Currently, the database contains the profiles derived from administering approximately 600 different compounds to rats (400 FDA approved drugs, 60 drugs approved in Europe and Japan, 25 withdrawn drugs, 27 standard biochemicals, and 100 molecules of toxicological interest). These have been profiled in up to 7 different tissues, for a total of 3200 different drug–dose–time–tissue combinations. This system is designed to assist drug discovery professionals in the selection of the highest quality leads and drug candidates at the earliest, most cost-effective stages of drug discovery and development to eliminate likely failures as early as possible. In addition, scientists interested in the toxicology of industrial and agricultural chemicals may also benefit from new mechanistic and toxicological insights that can be gathered from this large contextual database. Assembling these data is a complex task as each microarray experiment includes 228 steps from compound selection, through in vivo animal dosing, tissue harvesting, RNA isolation, cRNA preparation, array hybridization, and finally to signal detection, processing, and data uploading.

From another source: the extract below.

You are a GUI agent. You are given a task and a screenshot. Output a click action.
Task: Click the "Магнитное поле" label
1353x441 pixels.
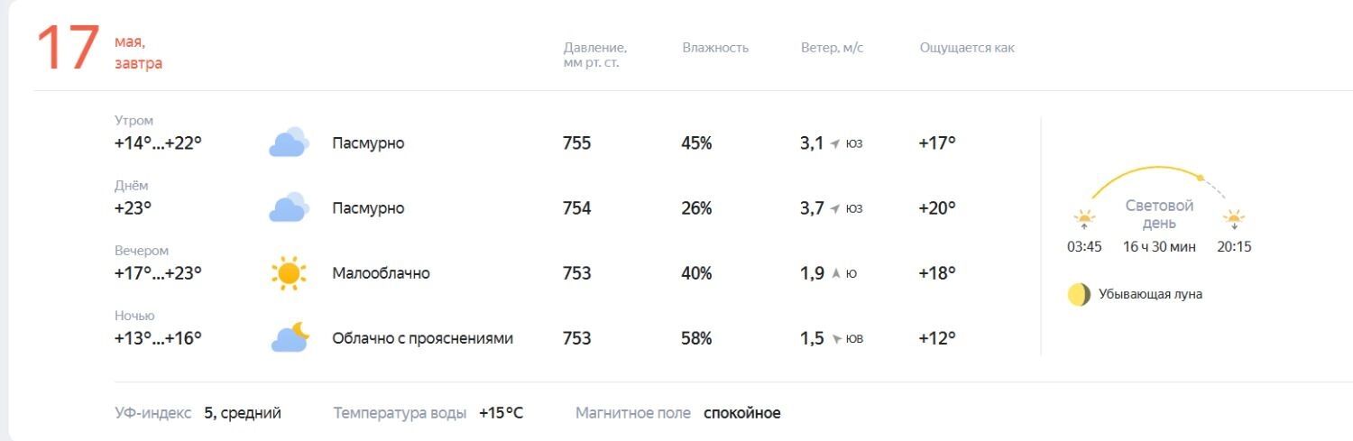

Execution of a microarray experiment requires considerable time and effort to process even a modest number of samples. Most of the methods available for processing samples are manual procedures that are not easily adaptable to a controlled large-scale laboratory. Fully exploiting the promise of DNA array technology requires the ability to rapidly process large numbers of samples and to generate large collections of high quality expression profiles; thus automation and standardization of many of the experimental processes are required. Since a wide range of factors can affect microarray data quality, it is important to understand the various parameters involved (Holloway et al., 2002, Quackenbush, 2002, Yang and Speed, 2002). These parameters include any conditions that lead to unwanted changes in gene expression before RNA extraction, such as variations in the environment of the animals or cell cultures, or in experimental designs, as well as in post-RNA extraction steps such as in sample processing protocols and data processing procedures. In order to control and optimize these parameters, it is necessary to understand the performance characteristics of a microarray platform and the processing protocols. Important properties are data reproducibility within and between arrays, and within and between animal experiments; this paper shows how attention to these details can improve the quality and reproducibility of the results. We demonstrate a reduction in hybridization variation over a period of 17 months from 42% to 20%.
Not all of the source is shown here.